Healthy Life Centers (Norwegian, 'Frisklivssentralen') is a municipal service in Norway that aims to promote both physical and mental health, as well as to limit the development of non-communicable diseases. Previous research has shown that receiving follow-up from Healthy Life Centers has led to higher levels of daily physical activity, in addition to improved self-reported health and quality of life among the participants. However, there is a lack of studies that have examined what kind of physiological health effects can be expected from participating in the Healthy Life Center's follow-up. In this study, responses to the 12-week physical activity program of the Healthy Life Center will be compared with the responses in a negative control group that does not receive such follow-up. Both the intervention group and the reference group (the negative control group) will carry out the same tests and measurements before and after the 12 week period.

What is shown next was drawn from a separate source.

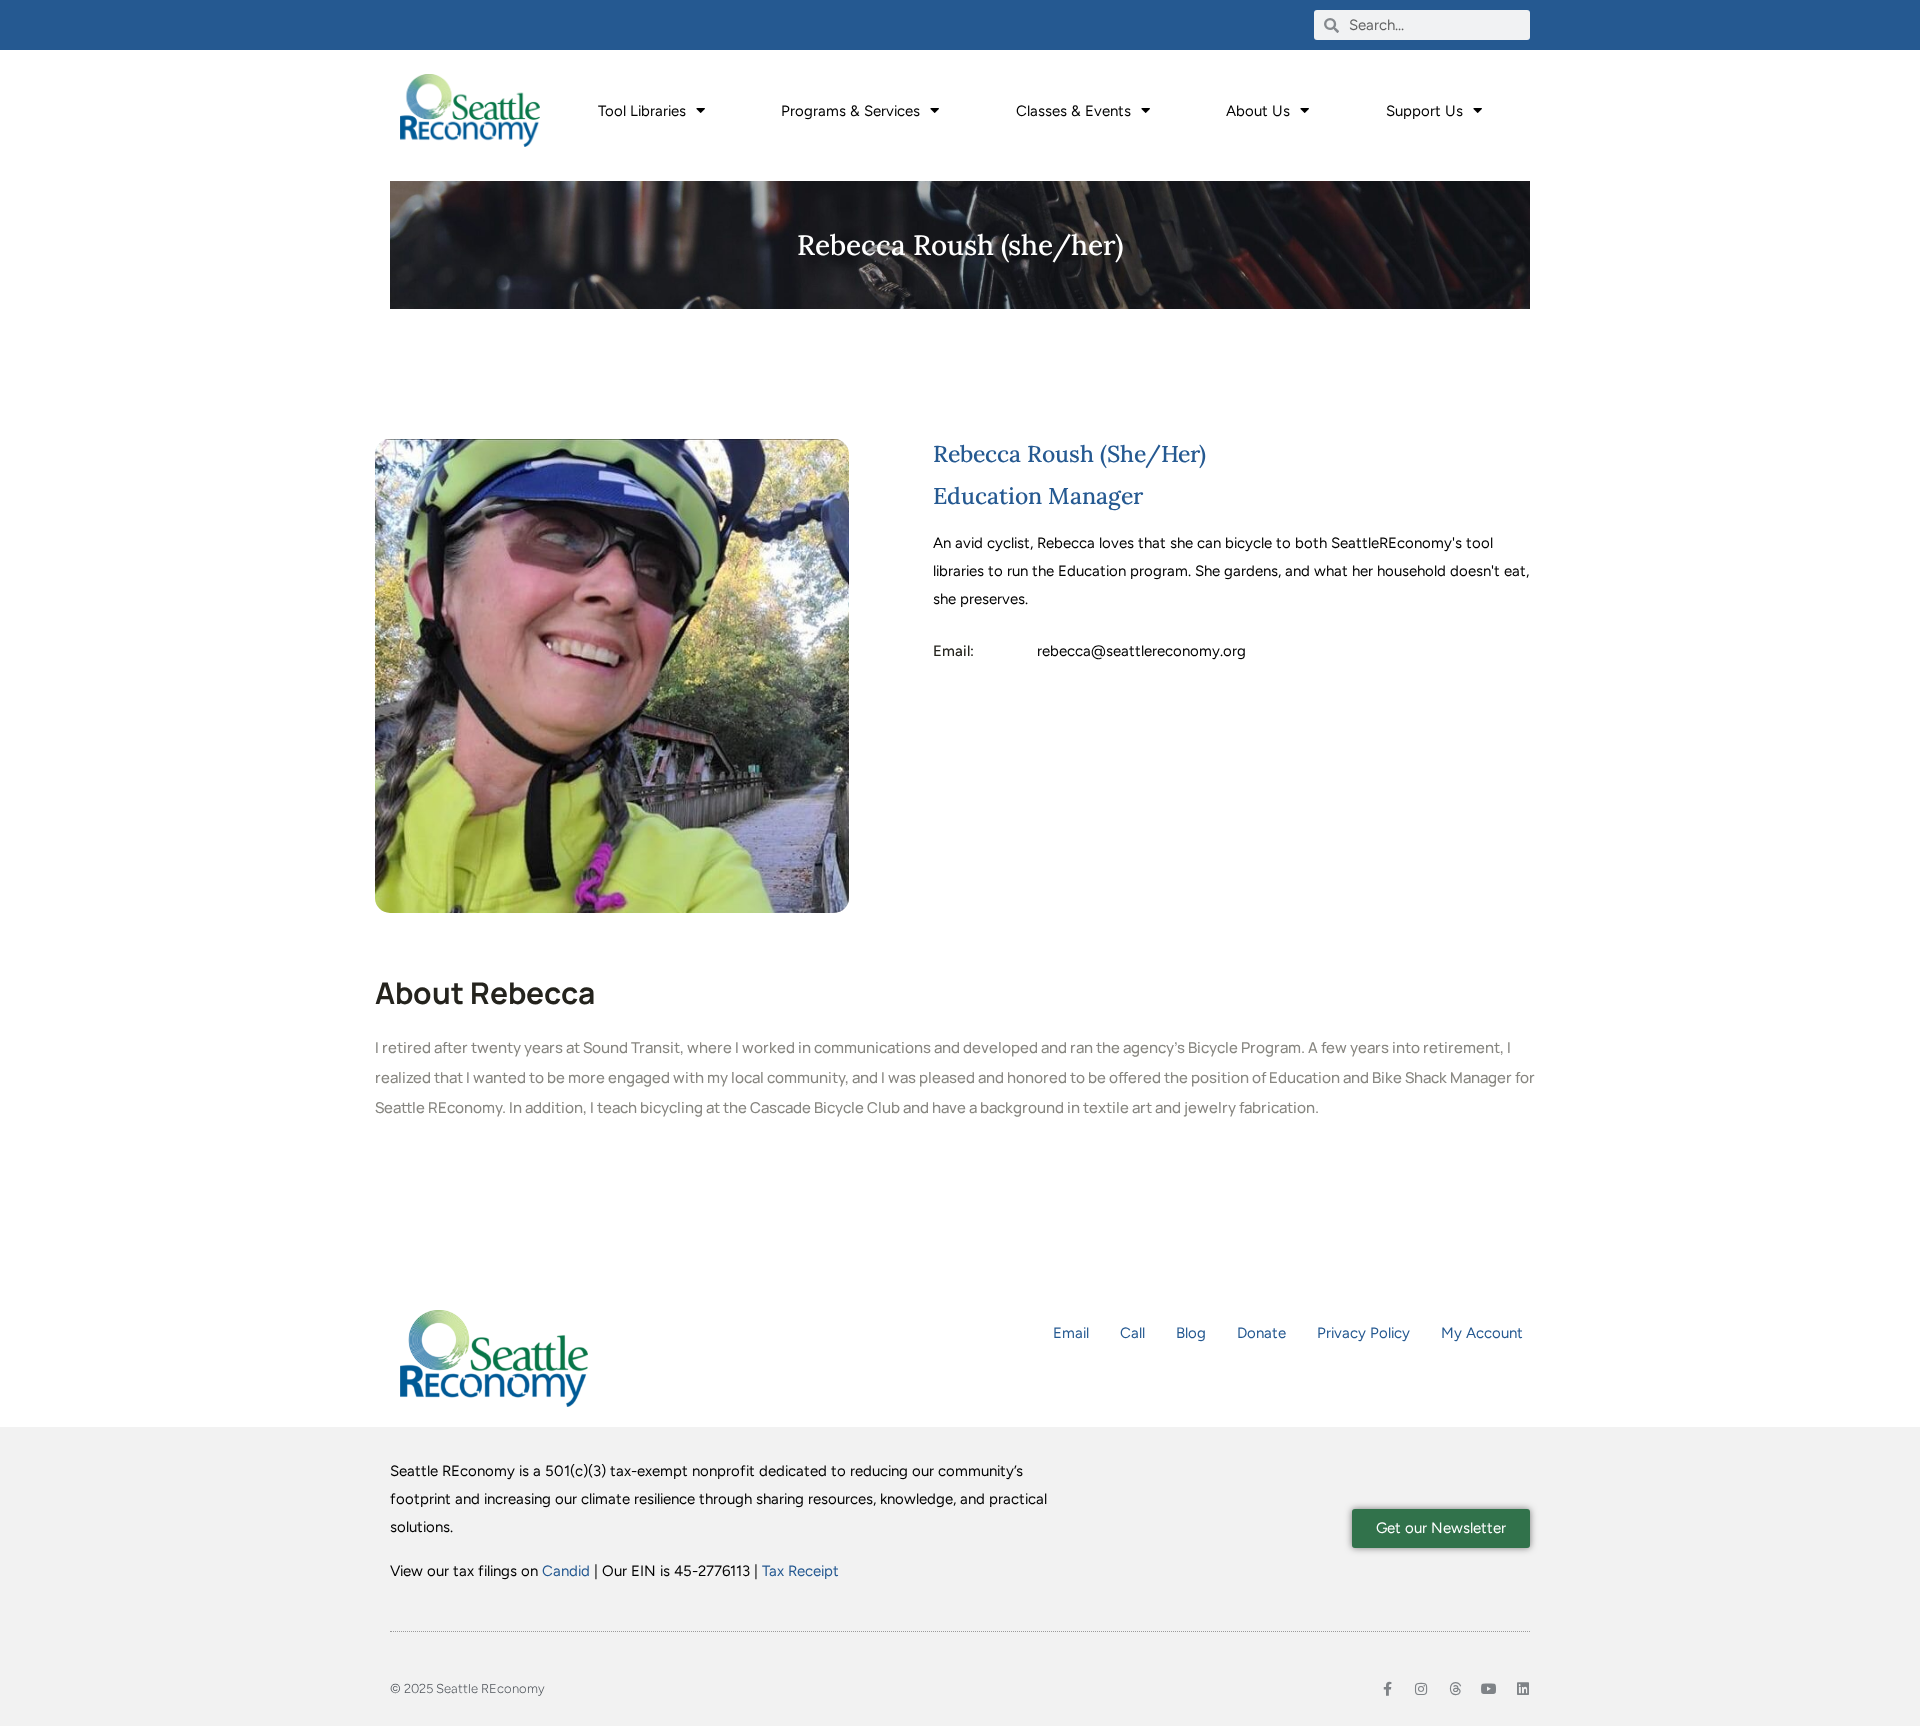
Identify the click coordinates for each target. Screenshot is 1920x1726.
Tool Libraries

The tests will include measurements of anthropometric variables (body height, body weight and waist circumference), body composition, arterial stiffness, resting blood pressure and blood variables (blood glucose, long-term blood glucose, blood lipid profile and inflammation markers), in addition to physical tests of mobility, balance, maximum aerobic capacity (maximal oxygen consumption) and maximum muscle strength. Questionnaires related to adherence to the Healthy Life Center follow-up, socio-demographic variables, eating and drinking habits, activity level, perceived physical fitness, motivation for exercise, and health-related quality of life will also be included.